→ **SELECTED EXTRACT**:
═══
Speaker 1:So why am I sharing all of that? Because, right, community is important. Right, it's necessary. We don't want to isolate ourselves and, as highly sensitive, introverted women, it's easy to do that. Because I'm going to tell you, there were times when my community was like, hey, we need you, and I was like I think I'll pass, right, that's what I wanted to say. I was like I don't want to be out, I don't want to be open, I don't want to be vulnerable, I don't want to show up, I wanted to isolate because I was overwhelmed, right, all of their stuff, it was a lot right. But I leaned into it and I'm so glad that I did because, right, I have been so lonely for like a decade and I didn't realize it. And, plus, you're not leaning into community. Okay, we're not going to cry, we're not going to cry on the podcast, but I've been so lonely for so long and I didn't really feel the sting of that until I started opening myself up to those relationships and those friendships and it's been wonderful. It's been beautiful and, yeah, like I would have missed out on so much, so much richness.
Speaker 1:Right, so the Bible tells us to be in community. Right, we got that cord of three strands is not easily broken and ecclesiastics people like to use at weddings. Right, we have the model and acts right, where the church is doing life together. We got all of the one another's in the Bible. Right, we even have the example of the Trinity Father, son, holy Spirit. Right, that we are meant to be in community and fellowship with one another. Right, god calls us into that and isolation is actually against God's design.
Speaker 1:Right, and so when we are isolated, right, we begin to have like emotional struggles, mental struggles, all these things and, yes, sometimes our community can be the source of those, but we're not going there today. Right, even Jesus valued community. Right, he had his 12 dudes right, his disciples that followed him while he was doing ministry here on earth, right, and yes, do we see Jesus go off alone for solitude, to rest and recharge? Yep, but he always came back to community and we can take like a lesson from that. And I'm not saying that Jesus was introverted or highly sensitive. Okay, we're not going there either, right. But even when we need to be away and we need time away, it's always better to come back into community, all right.
═══
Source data
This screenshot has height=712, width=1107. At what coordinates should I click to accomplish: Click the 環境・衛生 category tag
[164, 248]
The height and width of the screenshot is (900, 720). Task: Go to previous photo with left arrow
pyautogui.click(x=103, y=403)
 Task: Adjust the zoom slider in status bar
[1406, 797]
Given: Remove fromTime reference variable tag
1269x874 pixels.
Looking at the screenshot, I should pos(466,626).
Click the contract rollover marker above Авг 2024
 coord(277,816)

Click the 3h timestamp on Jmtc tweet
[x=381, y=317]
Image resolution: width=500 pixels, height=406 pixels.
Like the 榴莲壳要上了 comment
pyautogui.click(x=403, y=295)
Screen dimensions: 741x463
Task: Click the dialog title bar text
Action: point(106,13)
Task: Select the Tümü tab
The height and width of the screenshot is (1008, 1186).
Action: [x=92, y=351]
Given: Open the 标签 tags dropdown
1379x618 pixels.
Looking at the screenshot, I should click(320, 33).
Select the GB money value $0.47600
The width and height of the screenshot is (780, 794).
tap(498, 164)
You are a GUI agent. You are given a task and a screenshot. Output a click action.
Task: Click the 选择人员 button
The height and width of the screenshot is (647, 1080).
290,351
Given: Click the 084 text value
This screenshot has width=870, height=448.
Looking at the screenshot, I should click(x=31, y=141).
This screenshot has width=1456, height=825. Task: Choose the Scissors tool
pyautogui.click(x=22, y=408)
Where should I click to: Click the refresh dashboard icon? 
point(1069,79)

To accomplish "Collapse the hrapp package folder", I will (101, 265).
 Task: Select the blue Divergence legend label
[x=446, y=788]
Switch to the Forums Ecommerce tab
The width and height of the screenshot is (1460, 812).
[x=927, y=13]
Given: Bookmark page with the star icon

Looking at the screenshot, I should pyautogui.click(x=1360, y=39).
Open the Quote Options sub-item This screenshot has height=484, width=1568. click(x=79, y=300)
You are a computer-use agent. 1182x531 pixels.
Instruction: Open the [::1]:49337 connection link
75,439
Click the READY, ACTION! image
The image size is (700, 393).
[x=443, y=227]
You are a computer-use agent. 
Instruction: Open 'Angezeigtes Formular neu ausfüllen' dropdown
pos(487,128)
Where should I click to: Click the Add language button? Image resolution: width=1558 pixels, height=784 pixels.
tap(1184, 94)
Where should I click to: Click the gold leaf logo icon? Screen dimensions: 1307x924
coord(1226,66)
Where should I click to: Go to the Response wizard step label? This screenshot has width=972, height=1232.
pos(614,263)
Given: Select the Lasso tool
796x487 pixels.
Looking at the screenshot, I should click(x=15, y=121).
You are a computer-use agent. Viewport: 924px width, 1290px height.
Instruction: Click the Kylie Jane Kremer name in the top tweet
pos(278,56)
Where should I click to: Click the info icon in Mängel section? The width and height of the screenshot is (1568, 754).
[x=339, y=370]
═══
→ **REQUIRED WORK**:
1. In the podcast talk on community, write out the stretch from "Speaker 1:Right, so" through "against God's design." again, swapping "the Bible" for "Scripture".
2. Carry on the podcast talk on community, picking up right after its last sentence.

→ **ANSWERS TO THE EXERCISES**:
1.
Speaker 1:Right, so Scripture tells us to be in community. Right, we got that cord of three strands is not easily broken and ecclesiastics people like to use at weddings. Right, we have the model and acts right, where the church is doing life together. We got all of the one another's in Scripture. Right, we even have the example of the Trinity Father, son, holy Spirit. Right, that we are meant to be in community and fellowship with one another. Right, god calls us into that and isolation is actually against God's design.

2.
Speaker 1:So what is the role of community when it comes to our emotional well-being? Right? So the number one thing is that being in community is going to help share the emotional burden. Okay, when you're feeling overwhelmed, when you're feeling stuck, right. When you are deep in the pits, right, you're going to have somebody around who's going to come down and be like, hey, can I pull you out of this pit? Or they're going to come down and get in the pit with you and be there with you. Okay, that's so important. They can offer perspective, they can offer encouragement, they can offer their compassion and sympathy and empathy, right, they can, like, do tangible things, like bring you food, because you're not in a place where you can feed yourself. They can come take your kids so that you can have a moment of peace and quiet, right, they can be like my best friend and drag me out to go do all these new and crazy things that I wouldn't normally do, because I need to have a life and I need to go out and do things.
Speaker 1:Having that trusted group allows you to express your emotions safely. You have a safe place, safe people to open up and process things and share that with, instead of bottling it up and trying to white knuckle your way through it all by yourself. We see the same thing for our faith. Community offers spiritual growth. We have accountability. We have prayer partners. We have chances to study the word together, Like if you're struggling and you have questions, but you have people to go and share that with, to be reassuring to you, right, you can serve. When you're in community, you're able to serve.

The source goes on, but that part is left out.